Your tasks:
1/ According to the text on data science maturity and the cloud, what is the first thing data scientists need?
2/ Shorten the paragraph starting "And yet I regularly speak" in the text on data science maturity and the cloud, keeping its main facts.
3/ Continue the text on data science maturity and the cloud from its last sentence.

Exercise text:
******
Data science maturity and the cloud

Data science has enormous potential to do good in the public sector. The efficiencies that are possible from automation and reproducible analytical pipelines alone are huge—if you like this is improvement at existing tasks. Throw machine learning and advanced analytics into the mix and data science can also complete entirely new tasks, expanding the horizon of what’s possible. It’s an exciting time to be a data scientist.

And yet I regularly speak to data scientists who are frustrated in their roles because the tech in their organisation simply does not give them the ability to do their job in the best way possible; or, even worse, they do not have the agency to do their job well. Data science, and data scientists, need the right conditions to flourish.

So, if you’re looking at your own organisation’s data science offering, what are the key things you should be able to do? And how can we ensure that data scientists have them?

How to check an organisation’s data science maturity

This is a highly personal, non-empirical, experience-based list of what the essentials are for data scientists to be productive. To some extent, subsequent elements build upon previous ones.

First of all, data scientists need an integrated development environment (IDE) to write their code in. No, this isn’t just a Jupyter Notebook, though vendors seem to think that’s all data scientists ever use (it’s great to have notebooks but they’re not enough on their own). It looks more like Visual Studio Code for most languages, or perhaps RStudio for R (though you can use Visual Studio Code for R too, as covered in this blog post).
******
Data extract:
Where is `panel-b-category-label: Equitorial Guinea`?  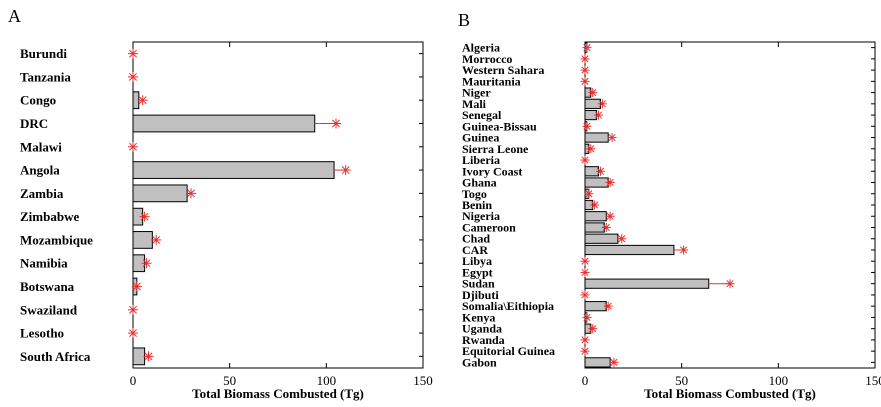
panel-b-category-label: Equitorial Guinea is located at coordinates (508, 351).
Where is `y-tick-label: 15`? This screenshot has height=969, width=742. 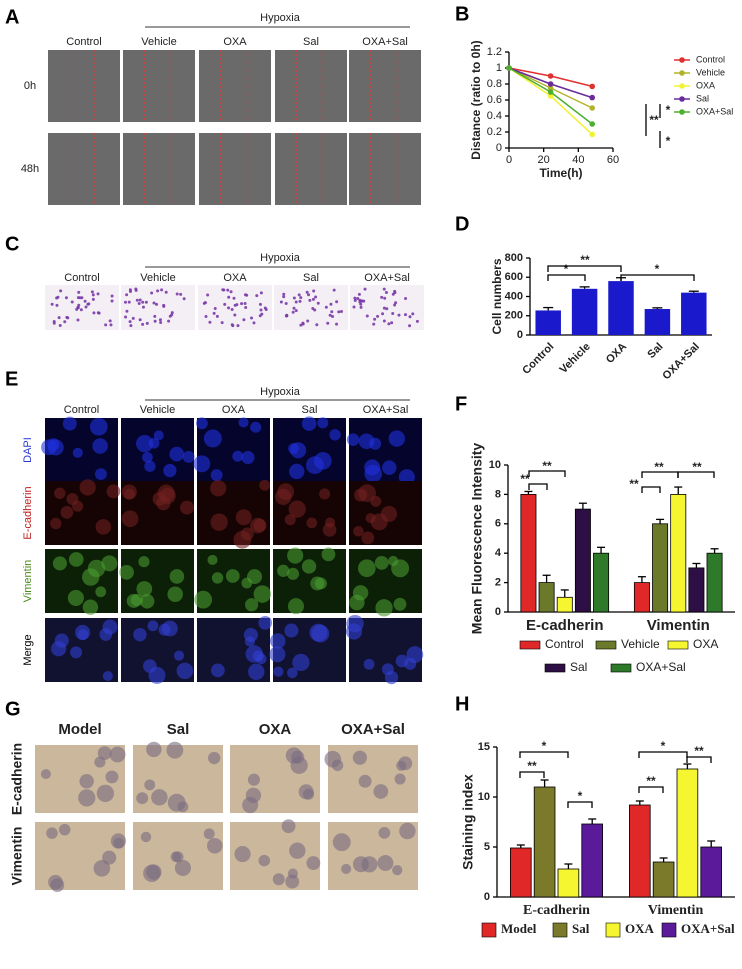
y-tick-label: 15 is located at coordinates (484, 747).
******
Answers by item:
1/ An integrated development environment (IDE) to write their code in.

2/ Many data scientists are frustrated because their organization's technology keeps them from doing their job as well as they could, or, worse, they lack the agency to do it well; data science and data scientists need the right conditions to flourish.

3/
Packages for the integrated development environment. Before you’re even writing code, you need the right extensions (aka packages) for your IDE to allow you to work effectively. For example, the Python extension is critical for using Python in Visual Studio Code. But there’s a bunch of others for markdown, automatically writing docstrings, colourising hex colour codes, integrating with github, sorting your package imports, writing latex, and on and on… These are essential to a (productive) data science workflow.
A way to manage installations of programming languages that can execute code. This means installations of Python and R, but not just having a single version of those on a machine : data scientists need a way to manage multiple environments, usually on a per project basis. This might mean one project is on Python 3.8.8, while another is using Python 3.10. Data scientists need control of this, and tools such as poetry or Anaconda give it to them. With this, data scientists can execute their code.
A way to install packages and libraries for base installations of programming languages. Python and R alone aren’t much good. Their power comes from extending them with, in the case of Python, 100s of thousands of extra code libraries. These libraries come from repositories such as PyPI and CRAN. In the case of Python, they are installed via an instruction on the command line that triggers dependency resolution and then a download over the internet. Both poetry and Anaconda can act as intermediaries to the Python repositories, and can be used as command line tools to install packages in specific coding environments.
Access to the command line. A command line is a way to write instructions directly to a computer. Data scientists need it for all kinds of things, from install packages (see above) to renaming and moving files, to managing code environments (see 3). On some enterprise IT solutions, access to the command line is blocked. Windows doesn’t have a conventional command line (well, it does, but it uses a different set of commands, and has fewer useful tools).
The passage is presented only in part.